▶ **Directions for this task**
Please copy the lines below exactly, from the first one through the line showing "Accept Cookies (24, 2567)".

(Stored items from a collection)
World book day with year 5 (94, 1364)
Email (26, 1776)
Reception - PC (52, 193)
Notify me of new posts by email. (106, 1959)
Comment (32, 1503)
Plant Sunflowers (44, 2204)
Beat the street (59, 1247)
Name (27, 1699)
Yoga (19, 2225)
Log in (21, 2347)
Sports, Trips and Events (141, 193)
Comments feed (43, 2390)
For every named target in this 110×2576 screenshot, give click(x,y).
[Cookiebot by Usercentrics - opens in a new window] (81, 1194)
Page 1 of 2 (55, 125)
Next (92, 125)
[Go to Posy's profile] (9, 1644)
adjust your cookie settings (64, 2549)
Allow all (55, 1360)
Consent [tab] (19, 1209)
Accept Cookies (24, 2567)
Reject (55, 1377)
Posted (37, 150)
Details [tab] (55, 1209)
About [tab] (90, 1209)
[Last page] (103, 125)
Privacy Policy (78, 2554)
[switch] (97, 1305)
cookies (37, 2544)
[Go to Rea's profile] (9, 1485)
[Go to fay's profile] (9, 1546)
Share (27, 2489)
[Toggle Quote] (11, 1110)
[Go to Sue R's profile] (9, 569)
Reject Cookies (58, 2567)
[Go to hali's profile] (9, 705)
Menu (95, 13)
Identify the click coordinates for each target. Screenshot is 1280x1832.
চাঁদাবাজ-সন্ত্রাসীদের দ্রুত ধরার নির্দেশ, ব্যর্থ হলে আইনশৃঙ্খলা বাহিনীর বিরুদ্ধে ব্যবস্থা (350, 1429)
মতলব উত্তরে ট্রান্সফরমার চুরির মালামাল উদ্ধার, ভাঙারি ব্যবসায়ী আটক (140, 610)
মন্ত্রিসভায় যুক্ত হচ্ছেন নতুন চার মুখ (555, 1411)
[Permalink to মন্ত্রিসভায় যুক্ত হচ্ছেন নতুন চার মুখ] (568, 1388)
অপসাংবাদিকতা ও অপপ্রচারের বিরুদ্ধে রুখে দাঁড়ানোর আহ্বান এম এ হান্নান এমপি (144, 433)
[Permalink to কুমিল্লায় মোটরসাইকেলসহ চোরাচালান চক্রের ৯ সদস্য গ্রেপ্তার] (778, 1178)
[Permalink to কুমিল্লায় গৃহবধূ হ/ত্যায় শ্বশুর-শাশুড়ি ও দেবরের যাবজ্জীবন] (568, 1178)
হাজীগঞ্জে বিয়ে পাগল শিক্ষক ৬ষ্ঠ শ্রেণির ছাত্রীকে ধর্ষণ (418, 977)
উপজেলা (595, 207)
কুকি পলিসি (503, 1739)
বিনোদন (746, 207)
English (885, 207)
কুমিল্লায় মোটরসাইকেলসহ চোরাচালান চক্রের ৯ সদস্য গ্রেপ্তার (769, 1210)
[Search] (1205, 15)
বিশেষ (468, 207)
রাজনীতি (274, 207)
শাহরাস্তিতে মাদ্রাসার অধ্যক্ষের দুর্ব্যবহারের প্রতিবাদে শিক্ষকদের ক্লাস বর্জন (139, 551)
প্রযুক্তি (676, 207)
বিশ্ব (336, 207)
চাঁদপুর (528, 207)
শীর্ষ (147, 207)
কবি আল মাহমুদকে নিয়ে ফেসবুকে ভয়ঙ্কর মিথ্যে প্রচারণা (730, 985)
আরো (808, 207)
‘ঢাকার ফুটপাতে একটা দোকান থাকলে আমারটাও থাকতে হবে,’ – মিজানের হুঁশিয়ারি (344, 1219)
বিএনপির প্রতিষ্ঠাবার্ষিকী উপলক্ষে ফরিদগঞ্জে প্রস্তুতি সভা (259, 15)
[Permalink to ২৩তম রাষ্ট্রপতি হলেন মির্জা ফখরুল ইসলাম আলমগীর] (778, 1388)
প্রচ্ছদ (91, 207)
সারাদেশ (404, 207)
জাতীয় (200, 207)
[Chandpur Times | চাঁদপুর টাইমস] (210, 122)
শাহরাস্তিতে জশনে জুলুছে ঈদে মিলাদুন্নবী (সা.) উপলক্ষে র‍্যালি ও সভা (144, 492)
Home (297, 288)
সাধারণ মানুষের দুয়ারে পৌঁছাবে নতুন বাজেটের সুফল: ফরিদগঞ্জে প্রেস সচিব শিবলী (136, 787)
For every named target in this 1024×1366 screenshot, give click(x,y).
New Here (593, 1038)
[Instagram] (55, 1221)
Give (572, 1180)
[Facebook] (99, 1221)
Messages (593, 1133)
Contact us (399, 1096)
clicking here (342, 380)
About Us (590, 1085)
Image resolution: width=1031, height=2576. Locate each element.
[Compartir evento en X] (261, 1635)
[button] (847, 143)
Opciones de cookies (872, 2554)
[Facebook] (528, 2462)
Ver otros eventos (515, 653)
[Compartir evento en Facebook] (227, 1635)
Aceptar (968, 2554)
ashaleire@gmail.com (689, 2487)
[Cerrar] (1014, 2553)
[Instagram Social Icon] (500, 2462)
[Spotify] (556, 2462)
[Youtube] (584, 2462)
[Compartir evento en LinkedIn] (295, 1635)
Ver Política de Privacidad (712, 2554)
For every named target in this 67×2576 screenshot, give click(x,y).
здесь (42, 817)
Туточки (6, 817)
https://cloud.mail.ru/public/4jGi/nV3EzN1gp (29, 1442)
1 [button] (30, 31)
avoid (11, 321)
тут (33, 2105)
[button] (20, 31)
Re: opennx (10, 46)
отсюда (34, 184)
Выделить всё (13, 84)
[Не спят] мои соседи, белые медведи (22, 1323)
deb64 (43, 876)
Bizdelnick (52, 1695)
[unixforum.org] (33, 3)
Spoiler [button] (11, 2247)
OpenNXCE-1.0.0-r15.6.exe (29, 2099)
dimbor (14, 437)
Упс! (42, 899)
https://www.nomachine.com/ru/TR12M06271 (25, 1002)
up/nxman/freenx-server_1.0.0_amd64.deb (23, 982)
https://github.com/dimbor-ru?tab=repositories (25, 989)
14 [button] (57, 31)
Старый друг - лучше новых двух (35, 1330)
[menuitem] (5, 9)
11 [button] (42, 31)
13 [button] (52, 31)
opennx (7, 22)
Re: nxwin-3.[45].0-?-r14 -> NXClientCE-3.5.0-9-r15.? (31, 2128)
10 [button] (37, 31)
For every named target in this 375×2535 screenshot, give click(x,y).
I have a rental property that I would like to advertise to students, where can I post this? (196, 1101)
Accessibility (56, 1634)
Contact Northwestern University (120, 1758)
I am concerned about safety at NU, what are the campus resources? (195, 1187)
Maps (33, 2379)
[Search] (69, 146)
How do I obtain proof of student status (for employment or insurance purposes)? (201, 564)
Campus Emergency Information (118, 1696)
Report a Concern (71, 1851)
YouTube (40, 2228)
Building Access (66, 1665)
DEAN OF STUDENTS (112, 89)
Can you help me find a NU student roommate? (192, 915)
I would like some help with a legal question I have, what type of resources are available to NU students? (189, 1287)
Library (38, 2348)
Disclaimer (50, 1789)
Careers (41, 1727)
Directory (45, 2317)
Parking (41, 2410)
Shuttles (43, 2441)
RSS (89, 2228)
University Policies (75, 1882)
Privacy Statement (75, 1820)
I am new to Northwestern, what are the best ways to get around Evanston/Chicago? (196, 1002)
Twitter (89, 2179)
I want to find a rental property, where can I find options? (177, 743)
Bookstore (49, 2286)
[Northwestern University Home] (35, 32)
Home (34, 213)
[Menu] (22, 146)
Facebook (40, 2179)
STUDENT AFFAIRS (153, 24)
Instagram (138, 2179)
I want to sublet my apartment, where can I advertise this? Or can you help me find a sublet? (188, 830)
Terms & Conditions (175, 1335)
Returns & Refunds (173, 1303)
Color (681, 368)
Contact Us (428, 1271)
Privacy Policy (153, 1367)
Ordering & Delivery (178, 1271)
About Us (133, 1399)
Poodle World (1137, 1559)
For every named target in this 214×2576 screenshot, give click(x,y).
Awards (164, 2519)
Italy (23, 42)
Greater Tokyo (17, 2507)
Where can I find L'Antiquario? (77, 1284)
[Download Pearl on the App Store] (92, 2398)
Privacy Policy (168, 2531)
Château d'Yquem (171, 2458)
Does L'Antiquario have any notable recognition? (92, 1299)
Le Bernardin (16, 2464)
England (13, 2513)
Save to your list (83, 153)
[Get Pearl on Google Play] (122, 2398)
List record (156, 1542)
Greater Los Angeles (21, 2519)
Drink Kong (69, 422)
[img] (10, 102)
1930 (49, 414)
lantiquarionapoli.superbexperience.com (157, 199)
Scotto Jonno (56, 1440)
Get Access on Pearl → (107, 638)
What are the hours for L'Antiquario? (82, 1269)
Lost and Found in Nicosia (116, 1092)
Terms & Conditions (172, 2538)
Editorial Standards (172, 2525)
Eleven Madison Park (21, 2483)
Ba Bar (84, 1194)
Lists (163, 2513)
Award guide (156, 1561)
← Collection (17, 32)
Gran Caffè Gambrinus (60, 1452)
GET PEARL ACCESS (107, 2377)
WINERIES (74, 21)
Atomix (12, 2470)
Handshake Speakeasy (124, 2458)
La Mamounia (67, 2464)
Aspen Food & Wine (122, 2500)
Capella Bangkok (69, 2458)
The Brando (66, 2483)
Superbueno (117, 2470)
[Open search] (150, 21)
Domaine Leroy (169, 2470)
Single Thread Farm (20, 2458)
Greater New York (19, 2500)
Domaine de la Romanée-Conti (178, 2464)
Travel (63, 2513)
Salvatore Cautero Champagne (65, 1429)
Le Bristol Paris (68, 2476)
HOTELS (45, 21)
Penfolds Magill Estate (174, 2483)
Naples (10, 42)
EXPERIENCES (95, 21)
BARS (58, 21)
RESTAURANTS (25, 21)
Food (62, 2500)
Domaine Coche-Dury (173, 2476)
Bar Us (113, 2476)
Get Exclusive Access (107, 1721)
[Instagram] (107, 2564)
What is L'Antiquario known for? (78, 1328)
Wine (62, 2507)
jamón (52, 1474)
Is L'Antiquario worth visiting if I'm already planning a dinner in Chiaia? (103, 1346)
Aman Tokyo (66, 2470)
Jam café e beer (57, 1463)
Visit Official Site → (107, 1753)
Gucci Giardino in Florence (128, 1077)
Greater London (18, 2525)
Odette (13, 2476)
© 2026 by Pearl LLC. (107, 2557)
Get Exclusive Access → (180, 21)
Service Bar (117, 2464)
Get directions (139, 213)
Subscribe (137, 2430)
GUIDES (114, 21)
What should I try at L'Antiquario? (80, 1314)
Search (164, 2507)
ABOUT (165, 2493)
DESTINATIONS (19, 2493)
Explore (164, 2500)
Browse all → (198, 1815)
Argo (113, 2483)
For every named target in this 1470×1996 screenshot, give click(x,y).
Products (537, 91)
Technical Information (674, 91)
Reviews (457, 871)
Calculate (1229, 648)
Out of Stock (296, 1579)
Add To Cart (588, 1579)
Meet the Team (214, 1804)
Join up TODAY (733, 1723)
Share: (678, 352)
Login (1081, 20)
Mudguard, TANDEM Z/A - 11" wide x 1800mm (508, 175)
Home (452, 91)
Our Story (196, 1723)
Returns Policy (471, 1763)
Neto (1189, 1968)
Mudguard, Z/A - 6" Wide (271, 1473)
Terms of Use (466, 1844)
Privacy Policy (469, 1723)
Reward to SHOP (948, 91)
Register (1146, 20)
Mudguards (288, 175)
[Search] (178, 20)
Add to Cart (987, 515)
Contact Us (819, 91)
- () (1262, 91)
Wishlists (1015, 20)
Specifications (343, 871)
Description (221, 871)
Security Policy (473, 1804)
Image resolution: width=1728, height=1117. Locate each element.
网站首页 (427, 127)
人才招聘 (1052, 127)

▶ **Reply**
World book day with year 5 (94, 1364)
Email (26, 1776)
Reception - PC (52, 193)
Notify me of new posts by email. (106, 1959)
Comment (32, 1503)
Plant Sunflowers (44, 2204)
Beat the street (59, 1247)
Name (27, 1699)
Yoga (19, 2225)
Log in (21, 2347)
Sports, Trips and Events (141, 193)
Comments feed (43, 2390)
For every named target in this 110×2576 screenshot, give click(x,y).
[Cookiebot by Usercentrics - opens in a new window] (81, 1194)
Page 1 of 2 (55, 125)
Next (92, 125)
[Go to Posy's profile] (9, 1644)
adjust your cookie settings (64, 2549)
Allow all (55, 1360)
Consent [tab] (19, 1209)
Accept Cookies (24, 2567)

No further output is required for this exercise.